===== SUPPLIED DATA =====

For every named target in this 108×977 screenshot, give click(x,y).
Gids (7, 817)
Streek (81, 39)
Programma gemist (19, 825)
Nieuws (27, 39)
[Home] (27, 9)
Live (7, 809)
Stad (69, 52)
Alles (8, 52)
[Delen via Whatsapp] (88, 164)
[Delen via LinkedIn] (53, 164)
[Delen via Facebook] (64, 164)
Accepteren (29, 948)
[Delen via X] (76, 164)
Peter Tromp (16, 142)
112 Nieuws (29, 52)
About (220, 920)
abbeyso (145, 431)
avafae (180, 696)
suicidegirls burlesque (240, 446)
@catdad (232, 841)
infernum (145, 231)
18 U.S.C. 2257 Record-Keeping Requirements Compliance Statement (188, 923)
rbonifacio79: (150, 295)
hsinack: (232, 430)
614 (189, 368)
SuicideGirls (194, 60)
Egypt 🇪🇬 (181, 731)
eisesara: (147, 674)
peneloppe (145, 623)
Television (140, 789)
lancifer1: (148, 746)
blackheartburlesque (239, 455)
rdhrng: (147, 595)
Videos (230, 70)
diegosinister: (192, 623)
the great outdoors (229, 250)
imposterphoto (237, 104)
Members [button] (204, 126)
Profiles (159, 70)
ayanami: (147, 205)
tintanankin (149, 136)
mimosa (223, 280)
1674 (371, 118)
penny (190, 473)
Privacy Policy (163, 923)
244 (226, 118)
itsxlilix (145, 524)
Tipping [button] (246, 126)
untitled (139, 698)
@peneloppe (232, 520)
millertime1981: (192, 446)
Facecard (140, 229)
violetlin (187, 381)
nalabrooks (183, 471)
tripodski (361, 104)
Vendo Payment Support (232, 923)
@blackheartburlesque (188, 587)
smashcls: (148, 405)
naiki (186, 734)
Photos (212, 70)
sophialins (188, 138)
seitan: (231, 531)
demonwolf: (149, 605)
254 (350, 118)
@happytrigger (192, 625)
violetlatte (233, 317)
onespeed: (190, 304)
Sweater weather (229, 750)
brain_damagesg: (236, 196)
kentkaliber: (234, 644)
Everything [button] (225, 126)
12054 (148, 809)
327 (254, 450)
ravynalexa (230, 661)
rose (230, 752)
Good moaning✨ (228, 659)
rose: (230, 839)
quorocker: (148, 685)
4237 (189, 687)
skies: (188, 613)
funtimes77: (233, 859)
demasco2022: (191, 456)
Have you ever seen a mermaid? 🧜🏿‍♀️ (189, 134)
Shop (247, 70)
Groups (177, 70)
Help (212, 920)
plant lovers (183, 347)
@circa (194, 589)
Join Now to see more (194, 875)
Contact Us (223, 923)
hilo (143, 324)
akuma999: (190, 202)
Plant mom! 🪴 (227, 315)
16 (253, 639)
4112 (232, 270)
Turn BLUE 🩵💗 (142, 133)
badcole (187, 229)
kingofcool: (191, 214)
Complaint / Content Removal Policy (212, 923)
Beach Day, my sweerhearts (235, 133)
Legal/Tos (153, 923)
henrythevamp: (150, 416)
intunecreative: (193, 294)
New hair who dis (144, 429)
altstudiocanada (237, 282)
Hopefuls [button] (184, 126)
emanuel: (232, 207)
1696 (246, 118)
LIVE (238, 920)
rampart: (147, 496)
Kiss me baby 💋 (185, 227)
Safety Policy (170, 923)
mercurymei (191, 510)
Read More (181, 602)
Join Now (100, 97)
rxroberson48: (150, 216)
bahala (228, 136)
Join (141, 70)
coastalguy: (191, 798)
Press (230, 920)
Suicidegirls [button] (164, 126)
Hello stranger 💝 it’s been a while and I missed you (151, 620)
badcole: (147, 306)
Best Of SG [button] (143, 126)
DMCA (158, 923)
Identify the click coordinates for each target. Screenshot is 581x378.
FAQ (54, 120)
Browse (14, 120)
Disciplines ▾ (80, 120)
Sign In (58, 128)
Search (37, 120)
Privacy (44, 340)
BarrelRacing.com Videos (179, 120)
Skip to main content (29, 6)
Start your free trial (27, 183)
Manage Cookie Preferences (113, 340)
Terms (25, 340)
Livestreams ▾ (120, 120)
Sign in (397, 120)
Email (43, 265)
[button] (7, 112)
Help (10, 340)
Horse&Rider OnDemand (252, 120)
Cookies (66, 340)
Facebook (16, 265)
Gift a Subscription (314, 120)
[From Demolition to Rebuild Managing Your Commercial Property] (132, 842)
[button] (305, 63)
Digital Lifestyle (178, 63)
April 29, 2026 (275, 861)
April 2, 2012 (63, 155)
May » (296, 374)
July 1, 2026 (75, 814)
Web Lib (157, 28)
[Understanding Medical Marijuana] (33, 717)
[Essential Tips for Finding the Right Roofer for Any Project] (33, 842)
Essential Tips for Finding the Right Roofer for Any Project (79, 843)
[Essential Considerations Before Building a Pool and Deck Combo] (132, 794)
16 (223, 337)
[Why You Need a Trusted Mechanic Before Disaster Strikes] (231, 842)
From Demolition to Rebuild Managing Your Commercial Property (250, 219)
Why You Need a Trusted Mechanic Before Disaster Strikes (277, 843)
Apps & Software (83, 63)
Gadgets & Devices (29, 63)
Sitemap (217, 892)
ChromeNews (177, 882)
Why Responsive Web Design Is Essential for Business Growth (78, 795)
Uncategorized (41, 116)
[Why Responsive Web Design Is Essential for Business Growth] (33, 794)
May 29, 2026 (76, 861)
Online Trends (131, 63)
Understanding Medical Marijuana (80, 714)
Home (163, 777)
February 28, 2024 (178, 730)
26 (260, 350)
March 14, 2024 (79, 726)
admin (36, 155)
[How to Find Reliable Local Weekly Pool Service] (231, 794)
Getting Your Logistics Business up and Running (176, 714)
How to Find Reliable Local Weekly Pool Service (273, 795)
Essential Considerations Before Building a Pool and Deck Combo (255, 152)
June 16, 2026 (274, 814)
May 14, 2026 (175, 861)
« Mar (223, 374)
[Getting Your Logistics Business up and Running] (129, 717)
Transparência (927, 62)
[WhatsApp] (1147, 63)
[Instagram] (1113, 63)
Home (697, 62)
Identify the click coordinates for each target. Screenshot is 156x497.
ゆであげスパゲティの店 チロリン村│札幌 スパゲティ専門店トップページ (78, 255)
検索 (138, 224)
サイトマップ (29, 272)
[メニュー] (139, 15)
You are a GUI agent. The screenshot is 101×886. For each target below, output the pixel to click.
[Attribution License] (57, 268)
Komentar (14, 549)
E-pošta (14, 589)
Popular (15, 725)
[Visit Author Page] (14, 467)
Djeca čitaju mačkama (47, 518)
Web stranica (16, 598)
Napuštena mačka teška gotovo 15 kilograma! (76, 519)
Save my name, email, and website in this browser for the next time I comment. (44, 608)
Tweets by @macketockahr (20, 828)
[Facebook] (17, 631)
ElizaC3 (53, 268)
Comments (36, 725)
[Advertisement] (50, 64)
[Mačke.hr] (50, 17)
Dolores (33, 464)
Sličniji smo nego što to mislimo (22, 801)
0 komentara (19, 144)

=====

TASK INSTRUCTIONS
Please rewrite the items from the start up to and including the line with "onespeed: (190, 304)", keeping every request line, and shift each answer coordinate by adding 71 to both numbers.

ANSWER FOR THE TASK
For every named target in this 108×977 screenshot, give click(x,y).
Gids (78, 888)
Streek (152, 110)
Programma gemist (90, 896)
Nieuws (98, 110)
[Home] (98, 80)
Live (78, 880)
Stad (140, 123)
Alles (79, 123)
[Delen via Whatsapp] (159, 235)
[Delen via LinkedIn] (124, 235)
[Delen via Facebook] (135, 235)
Accepteren (100, 1019)
[Delen via X] (147, 235)
Peter Tromp (87, 213)
112 Nieuws (100, 123)
About (291, 991)
abbeyso (216, 502)
avafae (251, 767)
suicidegirls burlesque (311, 517)
@catdad (303, 912)
infernum (216, 302)
18 U.S.C. 2257 Record-Keeping Requirements Compliance Statement (259, 994)
rbonifacio79: (221, 366)
hsinack: (303, 501)
614 (260, 439)
SuicideGirls (265, 131)
Egypt 🇪🇬 (252, 802)
eisesara: (218, 745)
peneloppe (216, 694)
Television (211, 860)
lancifer1: (219, 817)
blackheartburlesque (310, 526)
rdhrng: (218, 666)
Videos (301, 141)
diegosinister: (263, 694)
the great outdoors (300, 321)
imposterphoto (308, 175)
Members [button] (275, 197)
Profiles (230, 141)
ayanami: (218, 276)
tintanankin (220, 207)
mimosa (294, 351)
1674 (442, 189)
penny (261, 544)
Privacy Policy (234, 994)
244 (297, 189)
itsxlilix (216, 595)
Tipping [button] (317, 197)
untitled (210, 769)
@peneloppe (303, 591)
millertime1981: (263, 517)
Facecard (211, 300)
violetlin (258, 452)
nalabrooks (254, 542)
tripodski (432, 175)
Vendo Payment Support (303, 994)
@blackheartburlesque (259, 658)
smashcls: (219, 476)
naiki (257, 805)
Photos (283, 141)
sophialins (259, 209)
seitan: (302, 602)
demonwolf: (220, 676)
254 (421, 189)
@happytrigger (263, 696)
violetlatte (304, 388)
onespeed: (261, 375)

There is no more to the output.